Studio Visit

Jan ter Weele and his paintings

Local Color

Studio Visit

In his two-room Portland studio, oil painter Jan ter Weele translates lucid memories into richly layered scenes. 

Photographs by Erin Little 

I’m in my studio from 10 until 3, five days a week. When I was younger, I worked longer hours, but at 83, I can’t do that anymore. People don’t realize that painting is very physically taxing. When I started painting in the late ’70s, I always worked outside and it taught me a lot about the colors and shapes in the landscape. Now that information is in my memory and I can draw on it. [Similarly], when I do figures, I don’t need a model. I have sketches from life drawing classes and I’m not interested in painting the figure realistically. I want to paint figures that are expressive and I’m interested in the way they fill the space around them — I can imagine electric waves radiating from them into space. I get nervous about tidy paintings. To me, they feel frozen. I’m working on a painting now that I thought was finished, but I kept looking at it and it wasn’t right; it didn’t have any energy. So I painted over it with yellow ocher, a great, essential color. Then you can go back in, scratch down through, and wonderful things begin to happen. You can get a lot of energy that way. You have to be willing to do that, to destroy a painting and start over, at least I do.
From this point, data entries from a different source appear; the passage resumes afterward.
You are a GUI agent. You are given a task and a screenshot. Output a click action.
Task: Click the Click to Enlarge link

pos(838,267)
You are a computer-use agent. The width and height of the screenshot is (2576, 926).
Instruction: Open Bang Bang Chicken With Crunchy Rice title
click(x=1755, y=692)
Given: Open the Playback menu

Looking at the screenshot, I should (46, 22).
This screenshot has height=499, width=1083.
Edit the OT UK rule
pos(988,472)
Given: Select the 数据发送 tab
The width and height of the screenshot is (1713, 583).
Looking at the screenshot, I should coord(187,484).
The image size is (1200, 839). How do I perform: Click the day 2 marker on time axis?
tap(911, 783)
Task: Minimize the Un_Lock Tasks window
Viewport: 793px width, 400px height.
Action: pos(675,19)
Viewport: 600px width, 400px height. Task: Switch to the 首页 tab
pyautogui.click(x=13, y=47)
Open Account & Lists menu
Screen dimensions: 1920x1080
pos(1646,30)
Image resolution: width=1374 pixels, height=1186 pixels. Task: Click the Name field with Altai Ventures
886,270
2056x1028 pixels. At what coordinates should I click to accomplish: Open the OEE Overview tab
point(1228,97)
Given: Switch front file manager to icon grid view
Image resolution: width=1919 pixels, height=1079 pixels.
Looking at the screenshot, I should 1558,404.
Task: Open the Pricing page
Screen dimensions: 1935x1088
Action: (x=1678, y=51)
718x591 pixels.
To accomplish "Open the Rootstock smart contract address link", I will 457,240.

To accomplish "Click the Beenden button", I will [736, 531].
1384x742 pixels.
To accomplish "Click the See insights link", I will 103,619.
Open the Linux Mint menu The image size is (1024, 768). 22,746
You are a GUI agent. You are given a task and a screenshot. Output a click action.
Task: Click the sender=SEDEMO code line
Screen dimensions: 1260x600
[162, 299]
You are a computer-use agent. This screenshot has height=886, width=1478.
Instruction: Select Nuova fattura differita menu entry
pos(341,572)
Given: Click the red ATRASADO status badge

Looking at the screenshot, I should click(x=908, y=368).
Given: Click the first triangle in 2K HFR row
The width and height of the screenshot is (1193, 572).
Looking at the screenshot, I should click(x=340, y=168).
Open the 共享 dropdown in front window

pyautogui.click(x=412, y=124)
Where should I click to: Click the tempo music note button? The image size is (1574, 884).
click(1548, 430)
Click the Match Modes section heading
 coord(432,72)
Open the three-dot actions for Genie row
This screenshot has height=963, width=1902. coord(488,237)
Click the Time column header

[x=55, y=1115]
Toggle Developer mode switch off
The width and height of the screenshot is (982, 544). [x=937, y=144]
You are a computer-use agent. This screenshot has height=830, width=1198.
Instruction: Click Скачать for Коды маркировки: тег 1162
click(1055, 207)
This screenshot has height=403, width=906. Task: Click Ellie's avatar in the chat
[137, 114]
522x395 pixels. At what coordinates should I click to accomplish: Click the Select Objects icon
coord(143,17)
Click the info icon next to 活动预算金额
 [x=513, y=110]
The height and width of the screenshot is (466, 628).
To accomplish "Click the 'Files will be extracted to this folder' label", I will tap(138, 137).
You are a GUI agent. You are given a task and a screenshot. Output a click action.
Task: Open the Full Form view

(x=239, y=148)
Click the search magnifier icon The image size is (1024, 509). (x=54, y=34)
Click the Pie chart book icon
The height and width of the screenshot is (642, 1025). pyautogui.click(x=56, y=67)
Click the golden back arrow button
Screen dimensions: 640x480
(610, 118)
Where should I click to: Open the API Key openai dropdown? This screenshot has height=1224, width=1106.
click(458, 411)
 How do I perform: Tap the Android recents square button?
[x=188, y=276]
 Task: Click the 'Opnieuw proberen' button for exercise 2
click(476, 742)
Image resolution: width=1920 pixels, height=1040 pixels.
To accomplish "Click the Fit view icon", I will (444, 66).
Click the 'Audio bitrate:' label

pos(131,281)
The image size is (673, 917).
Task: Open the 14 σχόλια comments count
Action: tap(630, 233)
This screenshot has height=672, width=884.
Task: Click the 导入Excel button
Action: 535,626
Jan ter Weele’s work can be seen in Maine, the Painted State, at Portland’s Greenhut Galleries, April 4–27, and at the George Marshall Store Gallery in York.

Jan ter Weele's storage racks

TOP Visitors to ter Weele’s studio can view selected works in a showroom and sift through storage racks in his workspace across the hall. BOTTOM He hates cleaning brushes, so he buys cheap ones and tosses them at the end of the day.